Abstract

Traditional tobacco quality grading methods have limitations such as high human resource consumption and poor consistency, resulting in the grading accuracy being affected. Near infrared spectroscopy (NIRS) technology, as a rapid and non-destructive analytical method, has been widely used for online inspection. This study aims to accomplish rapid, accurate and reliable real-time grading of tobacco quality by employing online near-infrared spectroscopy to detect key chemical indicators. A key indicators selection method based on information gain and Fisher criterion (IFRI) was proposed in this paper by associating tobacco chemical indicators with traditional quality grades. The key chemical indicators were selected from many indicators by two classical feature selection functions, and a chemical indicator grading table was designed based on a large number of statistical data on tobacco chemical indicators, and the table was applied to grade the tobacco quality of real data from different years. The results show that the IFRI algorithm is an effective method for selecting key indicators, and the selected reducing sugars-to-total nitrogen ratio and nicotine are the key indicators for tobacco quality grading. Moreover, we demonstrated that the designed grading table is reasonable and feasible.
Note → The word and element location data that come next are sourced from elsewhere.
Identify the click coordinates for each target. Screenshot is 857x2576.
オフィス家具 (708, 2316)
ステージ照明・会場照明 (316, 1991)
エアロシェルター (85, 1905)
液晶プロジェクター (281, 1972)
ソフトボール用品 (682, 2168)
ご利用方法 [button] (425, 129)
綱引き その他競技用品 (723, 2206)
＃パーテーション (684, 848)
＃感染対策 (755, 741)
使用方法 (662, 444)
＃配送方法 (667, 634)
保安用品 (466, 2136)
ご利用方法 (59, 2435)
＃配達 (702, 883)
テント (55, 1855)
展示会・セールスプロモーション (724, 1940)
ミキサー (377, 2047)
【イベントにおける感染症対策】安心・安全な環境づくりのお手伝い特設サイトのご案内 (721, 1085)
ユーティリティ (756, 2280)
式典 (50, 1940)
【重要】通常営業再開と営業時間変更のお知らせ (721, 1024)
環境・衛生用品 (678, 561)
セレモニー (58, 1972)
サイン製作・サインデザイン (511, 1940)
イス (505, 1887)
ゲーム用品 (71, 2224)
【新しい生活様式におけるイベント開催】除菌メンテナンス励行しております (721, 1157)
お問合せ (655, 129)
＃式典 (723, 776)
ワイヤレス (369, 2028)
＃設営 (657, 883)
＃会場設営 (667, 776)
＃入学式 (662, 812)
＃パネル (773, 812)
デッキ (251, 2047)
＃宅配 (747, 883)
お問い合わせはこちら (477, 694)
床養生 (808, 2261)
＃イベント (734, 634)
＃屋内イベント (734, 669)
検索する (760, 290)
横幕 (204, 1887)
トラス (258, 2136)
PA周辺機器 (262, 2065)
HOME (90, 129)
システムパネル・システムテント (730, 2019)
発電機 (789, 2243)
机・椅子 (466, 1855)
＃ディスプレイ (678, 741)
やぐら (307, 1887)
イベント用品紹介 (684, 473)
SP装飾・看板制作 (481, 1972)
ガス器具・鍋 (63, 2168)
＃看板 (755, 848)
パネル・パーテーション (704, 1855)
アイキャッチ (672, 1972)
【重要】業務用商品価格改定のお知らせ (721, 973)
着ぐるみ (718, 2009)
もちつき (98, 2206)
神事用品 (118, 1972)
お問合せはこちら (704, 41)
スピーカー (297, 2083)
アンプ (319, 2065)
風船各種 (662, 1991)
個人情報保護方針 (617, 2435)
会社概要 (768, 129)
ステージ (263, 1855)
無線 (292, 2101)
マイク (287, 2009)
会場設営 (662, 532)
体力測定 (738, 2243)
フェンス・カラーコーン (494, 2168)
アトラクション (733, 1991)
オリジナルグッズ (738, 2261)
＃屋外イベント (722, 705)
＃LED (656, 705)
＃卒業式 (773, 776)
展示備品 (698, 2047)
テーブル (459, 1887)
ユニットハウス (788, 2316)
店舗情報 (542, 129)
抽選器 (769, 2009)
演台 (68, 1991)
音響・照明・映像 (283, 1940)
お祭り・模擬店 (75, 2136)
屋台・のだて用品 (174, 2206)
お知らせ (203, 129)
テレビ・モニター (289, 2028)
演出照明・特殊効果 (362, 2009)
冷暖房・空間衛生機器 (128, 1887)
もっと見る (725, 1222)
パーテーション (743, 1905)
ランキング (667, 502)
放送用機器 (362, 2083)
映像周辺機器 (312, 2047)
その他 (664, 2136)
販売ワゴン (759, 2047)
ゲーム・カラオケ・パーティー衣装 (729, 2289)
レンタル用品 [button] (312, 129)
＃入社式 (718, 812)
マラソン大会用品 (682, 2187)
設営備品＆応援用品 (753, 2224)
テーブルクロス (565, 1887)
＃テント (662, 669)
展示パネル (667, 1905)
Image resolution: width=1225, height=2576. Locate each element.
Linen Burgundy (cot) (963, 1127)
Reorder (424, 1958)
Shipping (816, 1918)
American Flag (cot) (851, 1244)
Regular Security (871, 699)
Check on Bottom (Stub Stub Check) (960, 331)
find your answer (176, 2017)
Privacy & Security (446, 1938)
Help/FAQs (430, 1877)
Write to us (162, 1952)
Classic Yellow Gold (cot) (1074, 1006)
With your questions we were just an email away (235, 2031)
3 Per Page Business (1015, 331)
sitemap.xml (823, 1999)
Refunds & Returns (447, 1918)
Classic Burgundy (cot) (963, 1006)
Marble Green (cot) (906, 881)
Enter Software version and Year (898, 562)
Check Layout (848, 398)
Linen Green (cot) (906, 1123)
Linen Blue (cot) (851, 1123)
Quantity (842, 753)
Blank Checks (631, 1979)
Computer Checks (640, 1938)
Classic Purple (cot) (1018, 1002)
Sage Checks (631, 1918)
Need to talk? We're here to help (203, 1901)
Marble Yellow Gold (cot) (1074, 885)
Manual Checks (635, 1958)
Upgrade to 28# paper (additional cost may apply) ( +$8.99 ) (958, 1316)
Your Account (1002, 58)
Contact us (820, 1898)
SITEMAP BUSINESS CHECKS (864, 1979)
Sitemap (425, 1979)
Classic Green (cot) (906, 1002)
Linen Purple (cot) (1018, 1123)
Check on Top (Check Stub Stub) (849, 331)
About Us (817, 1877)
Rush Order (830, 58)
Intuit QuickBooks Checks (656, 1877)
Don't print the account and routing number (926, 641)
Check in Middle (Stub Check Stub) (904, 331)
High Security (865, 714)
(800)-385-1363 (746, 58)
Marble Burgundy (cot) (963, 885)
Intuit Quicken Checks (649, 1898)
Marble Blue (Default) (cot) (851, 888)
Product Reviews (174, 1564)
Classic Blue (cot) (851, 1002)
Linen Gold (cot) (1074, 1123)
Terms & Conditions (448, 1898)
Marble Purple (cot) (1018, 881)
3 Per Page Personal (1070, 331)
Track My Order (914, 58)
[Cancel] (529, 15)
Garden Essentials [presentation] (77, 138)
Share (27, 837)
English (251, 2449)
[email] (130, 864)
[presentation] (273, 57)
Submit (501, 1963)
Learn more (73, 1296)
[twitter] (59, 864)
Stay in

Compared with traditional grading, chemical indicator grading based on near infrared spectroscopy can not only be realized quickly by using an online near infrared instrument, but also the tobacco of the same grade is less discrete, better consistency and more representative after grading, and it is applicable to tobacco samples of different years, which is a convenient, rapid and promising grading method that can provide a reference for tobacco quality grading. Furthermore, the formulation design by utilizing different grades after grading can greatly improve the utilization rate of tobacco leaves. Notably, the method can also be applied to other fields, such as quality control of agricultural products, monitoring of food processing processes, etc.